- [PROBLEM TO SOLVE]: Search the lines of the records for the word "input", and copy every line that has it.

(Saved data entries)
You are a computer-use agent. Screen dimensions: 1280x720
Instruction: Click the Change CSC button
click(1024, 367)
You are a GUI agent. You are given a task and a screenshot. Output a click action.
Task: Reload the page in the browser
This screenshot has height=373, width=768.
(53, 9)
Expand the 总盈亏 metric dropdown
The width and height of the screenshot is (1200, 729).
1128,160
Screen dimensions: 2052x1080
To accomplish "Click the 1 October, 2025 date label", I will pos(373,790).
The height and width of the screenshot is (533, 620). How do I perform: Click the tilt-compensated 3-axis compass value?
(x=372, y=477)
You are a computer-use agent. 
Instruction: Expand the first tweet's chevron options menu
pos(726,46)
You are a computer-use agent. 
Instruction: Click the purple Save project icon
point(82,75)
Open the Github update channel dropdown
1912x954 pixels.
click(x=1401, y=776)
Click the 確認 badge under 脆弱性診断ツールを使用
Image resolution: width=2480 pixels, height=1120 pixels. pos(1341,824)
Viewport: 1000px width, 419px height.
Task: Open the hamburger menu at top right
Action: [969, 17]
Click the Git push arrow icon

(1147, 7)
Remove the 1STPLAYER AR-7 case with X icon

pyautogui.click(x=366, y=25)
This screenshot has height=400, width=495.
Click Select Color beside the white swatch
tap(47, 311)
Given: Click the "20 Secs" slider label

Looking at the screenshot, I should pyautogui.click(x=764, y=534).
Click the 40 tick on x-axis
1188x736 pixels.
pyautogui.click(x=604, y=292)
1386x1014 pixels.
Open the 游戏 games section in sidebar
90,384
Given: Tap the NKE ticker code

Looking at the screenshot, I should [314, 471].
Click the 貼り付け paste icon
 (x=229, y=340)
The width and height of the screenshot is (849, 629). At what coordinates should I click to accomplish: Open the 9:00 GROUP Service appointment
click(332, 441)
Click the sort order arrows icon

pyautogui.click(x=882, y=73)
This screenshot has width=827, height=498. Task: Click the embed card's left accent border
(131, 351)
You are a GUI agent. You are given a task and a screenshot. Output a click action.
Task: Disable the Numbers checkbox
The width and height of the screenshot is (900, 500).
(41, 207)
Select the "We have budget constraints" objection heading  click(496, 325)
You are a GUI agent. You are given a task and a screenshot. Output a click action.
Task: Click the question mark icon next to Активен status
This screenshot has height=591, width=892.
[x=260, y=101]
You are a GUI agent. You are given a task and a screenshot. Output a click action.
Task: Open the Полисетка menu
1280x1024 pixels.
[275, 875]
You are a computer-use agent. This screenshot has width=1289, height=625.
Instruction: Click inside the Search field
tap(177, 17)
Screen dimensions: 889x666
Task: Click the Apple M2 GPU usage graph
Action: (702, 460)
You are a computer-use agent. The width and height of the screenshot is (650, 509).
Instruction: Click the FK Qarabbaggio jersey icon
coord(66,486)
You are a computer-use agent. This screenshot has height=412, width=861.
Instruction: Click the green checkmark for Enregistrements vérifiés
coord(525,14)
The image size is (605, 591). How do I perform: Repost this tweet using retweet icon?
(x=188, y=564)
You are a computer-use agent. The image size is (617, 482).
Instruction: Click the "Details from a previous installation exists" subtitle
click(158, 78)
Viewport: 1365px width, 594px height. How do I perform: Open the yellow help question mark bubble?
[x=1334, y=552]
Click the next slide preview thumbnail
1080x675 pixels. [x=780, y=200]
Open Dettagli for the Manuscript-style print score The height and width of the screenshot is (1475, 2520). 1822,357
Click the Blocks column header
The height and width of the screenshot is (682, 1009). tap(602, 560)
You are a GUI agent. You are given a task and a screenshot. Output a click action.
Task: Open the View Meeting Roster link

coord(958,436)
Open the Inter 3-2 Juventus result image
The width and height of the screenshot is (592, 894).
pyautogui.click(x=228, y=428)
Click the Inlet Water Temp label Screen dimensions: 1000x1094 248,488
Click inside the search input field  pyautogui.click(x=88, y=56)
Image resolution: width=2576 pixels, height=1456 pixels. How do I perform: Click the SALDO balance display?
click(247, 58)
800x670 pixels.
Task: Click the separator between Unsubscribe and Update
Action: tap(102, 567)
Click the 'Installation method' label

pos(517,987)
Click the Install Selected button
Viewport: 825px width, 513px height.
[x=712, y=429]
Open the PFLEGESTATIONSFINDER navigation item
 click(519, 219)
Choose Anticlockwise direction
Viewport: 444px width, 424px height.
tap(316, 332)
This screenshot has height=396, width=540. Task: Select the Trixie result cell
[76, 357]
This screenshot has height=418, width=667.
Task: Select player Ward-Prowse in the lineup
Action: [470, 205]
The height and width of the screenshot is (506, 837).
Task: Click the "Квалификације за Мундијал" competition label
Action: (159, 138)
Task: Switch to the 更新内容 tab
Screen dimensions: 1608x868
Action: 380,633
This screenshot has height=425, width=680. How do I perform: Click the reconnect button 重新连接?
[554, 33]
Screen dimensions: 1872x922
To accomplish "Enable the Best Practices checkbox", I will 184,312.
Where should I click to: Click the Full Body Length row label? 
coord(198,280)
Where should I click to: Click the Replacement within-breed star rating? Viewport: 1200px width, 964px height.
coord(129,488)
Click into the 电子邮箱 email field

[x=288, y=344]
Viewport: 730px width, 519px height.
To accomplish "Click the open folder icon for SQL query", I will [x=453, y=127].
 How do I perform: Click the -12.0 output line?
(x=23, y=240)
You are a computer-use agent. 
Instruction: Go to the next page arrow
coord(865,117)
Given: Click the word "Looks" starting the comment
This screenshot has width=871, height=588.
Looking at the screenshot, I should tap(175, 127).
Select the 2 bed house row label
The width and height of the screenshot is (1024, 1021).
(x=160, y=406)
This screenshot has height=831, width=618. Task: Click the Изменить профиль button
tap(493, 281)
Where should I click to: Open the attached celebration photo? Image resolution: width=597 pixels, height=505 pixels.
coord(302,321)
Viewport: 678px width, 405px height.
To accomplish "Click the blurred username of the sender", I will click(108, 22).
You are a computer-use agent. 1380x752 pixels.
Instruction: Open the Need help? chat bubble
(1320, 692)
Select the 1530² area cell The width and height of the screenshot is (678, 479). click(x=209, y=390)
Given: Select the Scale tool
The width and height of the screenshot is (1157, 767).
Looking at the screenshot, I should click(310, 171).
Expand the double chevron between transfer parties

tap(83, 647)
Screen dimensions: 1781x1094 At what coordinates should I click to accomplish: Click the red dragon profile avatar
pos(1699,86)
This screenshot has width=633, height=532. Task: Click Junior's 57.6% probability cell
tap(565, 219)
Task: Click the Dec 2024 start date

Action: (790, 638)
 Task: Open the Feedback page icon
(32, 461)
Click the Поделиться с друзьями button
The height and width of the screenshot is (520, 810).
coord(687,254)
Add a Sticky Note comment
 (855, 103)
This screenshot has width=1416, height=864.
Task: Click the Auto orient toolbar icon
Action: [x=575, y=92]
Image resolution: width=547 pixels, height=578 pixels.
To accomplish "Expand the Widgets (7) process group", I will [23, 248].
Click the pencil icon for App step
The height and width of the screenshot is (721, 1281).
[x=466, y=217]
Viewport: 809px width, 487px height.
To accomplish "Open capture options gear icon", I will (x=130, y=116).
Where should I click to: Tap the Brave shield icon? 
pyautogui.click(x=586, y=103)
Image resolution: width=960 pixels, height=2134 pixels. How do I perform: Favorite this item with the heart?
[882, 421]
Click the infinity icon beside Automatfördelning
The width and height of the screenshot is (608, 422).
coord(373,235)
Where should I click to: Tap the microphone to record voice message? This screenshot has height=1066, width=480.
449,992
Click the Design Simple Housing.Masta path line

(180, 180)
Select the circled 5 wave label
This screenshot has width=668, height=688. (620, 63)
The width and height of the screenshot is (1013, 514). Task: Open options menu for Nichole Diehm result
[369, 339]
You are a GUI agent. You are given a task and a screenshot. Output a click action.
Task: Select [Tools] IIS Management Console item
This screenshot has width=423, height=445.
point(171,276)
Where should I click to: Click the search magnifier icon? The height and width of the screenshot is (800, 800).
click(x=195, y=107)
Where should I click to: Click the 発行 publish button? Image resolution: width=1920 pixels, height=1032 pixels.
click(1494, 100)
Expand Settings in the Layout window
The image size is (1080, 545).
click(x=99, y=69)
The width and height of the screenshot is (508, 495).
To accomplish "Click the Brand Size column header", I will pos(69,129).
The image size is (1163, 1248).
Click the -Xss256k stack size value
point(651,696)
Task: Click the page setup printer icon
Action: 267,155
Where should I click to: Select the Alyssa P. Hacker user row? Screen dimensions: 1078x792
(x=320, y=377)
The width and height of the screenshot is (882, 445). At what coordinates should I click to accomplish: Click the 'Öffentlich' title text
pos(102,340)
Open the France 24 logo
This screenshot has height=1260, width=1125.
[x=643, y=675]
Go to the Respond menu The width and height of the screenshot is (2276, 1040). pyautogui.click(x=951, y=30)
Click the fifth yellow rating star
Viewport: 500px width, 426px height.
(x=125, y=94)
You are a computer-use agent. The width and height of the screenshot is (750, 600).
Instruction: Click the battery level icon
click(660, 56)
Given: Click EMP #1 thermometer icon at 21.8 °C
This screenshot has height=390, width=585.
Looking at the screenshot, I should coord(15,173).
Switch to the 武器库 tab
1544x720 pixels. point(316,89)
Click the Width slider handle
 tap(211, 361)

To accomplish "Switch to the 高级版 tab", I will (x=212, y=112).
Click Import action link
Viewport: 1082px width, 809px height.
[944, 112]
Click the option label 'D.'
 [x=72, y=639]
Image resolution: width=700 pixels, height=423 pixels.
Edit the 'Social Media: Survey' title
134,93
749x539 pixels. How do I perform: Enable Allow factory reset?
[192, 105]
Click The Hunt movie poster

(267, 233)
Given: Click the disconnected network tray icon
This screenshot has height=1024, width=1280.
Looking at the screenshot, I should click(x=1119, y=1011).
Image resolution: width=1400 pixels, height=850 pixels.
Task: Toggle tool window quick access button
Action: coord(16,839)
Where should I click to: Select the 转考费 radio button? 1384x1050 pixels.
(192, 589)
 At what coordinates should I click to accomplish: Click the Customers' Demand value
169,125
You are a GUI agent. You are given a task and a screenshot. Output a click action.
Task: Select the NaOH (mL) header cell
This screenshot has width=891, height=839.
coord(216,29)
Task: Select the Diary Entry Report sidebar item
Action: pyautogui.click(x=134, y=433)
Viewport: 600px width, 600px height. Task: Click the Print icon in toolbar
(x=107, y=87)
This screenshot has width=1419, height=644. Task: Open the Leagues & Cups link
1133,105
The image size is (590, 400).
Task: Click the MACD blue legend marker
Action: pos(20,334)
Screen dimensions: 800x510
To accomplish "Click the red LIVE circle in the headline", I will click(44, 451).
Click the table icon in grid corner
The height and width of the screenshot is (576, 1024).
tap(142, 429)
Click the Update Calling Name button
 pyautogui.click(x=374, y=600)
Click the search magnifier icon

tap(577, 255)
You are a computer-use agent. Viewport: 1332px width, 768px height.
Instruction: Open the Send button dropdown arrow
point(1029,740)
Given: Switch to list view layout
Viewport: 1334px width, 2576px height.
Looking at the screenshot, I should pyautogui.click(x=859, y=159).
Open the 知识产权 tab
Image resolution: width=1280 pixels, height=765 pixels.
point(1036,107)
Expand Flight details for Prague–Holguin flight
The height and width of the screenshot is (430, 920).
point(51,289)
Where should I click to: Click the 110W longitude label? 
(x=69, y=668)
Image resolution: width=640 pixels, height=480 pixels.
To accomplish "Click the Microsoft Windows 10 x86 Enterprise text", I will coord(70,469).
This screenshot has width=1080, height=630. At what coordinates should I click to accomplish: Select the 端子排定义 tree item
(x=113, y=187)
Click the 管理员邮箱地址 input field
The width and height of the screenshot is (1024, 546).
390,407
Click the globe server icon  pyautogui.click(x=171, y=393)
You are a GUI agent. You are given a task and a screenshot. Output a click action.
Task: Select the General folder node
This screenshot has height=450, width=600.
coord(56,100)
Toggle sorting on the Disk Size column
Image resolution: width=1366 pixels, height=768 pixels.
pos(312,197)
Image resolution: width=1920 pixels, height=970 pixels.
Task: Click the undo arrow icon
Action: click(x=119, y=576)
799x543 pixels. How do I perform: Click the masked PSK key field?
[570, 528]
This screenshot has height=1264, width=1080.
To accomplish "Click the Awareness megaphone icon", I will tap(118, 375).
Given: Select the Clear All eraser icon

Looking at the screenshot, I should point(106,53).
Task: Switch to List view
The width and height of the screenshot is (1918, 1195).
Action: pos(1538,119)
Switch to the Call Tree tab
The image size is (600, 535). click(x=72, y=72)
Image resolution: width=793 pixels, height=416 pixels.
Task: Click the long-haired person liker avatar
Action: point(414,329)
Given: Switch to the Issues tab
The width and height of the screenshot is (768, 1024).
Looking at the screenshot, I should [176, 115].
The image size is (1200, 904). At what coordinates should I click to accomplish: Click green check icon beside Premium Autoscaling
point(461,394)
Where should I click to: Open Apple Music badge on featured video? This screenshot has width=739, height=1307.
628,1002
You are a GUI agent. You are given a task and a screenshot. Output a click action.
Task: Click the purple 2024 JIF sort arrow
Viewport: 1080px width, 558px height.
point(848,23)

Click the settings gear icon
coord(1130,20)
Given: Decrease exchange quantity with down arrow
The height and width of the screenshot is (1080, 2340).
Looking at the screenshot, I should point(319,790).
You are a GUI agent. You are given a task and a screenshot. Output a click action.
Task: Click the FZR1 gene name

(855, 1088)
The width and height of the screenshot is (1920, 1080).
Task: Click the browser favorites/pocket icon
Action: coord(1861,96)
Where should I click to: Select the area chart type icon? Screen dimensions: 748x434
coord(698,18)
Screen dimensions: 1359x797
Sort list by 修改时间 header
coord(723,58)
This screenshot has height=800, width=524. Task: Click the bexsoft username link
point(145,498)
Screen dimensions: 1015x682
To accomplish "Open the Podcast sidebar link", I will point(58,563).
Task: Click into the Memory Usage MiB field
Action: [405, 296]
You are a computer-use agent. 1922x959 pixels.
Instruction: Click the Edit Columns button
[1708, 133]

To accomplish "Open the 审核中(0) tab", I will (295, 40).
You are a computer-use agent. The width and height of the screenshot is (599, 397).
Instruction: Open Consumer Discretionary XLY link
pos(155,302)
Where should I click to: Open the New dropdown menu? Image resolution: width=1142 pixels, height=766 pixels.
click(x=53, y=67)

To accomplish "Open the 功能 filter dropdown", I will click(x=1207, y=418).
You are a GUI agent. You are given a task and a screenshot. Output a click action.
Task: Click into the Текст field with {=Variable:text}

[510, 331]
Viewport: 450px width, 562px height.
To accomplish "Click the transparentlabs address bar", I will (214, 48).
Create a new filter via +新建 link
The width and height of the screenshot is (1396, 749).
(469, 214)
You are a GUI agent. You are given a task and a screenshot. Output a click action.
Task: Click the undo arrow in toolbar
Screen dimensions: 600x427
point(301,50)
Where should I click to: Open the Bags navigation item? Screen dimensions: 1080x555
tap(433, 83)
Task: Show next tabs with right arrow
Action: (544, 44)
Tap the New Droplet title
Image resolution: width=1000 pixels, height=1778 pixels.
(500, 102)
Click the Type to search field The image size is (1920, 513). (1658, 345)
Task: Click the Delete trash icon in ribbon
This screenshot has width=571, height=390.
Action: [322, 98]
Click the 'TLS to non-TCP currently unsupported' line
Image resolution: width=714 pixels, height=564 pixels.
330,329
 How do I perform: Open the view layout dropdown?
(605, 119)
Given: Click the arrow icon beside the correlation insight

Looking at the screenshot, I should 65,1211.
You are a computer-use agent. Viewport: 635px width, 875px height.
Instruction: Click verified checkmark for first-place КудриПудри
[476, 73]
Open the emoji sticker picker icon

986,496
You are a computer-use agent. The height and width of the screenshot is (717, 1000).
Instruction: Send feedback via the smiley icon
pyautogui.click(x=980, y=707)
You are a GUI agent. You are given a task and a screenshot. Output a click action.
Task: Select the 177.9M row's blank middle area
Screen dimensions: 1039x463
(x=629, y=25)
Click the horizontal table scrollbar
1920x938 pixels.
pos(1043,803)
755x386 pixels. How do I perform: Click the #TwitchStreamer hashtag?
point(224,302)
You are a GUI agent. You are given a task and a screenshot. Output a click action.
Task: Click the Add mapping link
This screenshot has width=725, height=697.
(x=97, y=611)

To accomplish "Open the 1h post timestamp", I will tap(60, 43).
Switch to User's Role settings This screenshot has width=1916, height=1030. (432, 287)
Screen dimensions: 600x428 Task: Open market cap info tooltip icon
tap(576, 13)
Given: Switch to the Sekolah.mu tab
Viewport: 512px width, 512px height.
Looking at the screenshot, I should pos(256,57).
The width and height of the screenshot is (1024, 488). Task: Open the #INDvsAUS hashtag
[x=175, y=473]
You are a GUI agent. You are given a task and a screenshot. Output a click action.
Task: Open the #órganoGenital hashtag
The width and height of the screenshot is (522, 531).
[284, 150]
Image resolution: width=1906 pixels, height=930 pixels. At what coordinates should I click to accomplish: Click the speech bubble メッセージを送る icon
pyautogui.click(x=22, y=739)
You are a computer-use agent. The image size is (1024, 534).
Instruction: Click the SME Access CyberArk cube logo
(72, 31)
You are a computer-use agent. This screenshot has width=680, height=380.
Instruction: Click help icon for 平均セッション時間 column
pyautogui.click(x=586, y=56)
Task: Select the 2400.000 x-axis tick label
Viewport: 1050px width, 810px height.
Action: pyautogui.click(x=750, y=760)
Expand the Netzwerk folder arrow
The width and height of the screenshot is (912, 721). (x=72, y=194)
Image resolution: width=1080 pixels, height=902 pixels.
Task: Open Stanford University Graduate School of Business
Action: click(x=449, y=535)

- [ANSWER TO THIS TASK]:
Click inside the search input field  pyautogui.click(x=88, y=56)
Click the 管理员邮箱地址 input field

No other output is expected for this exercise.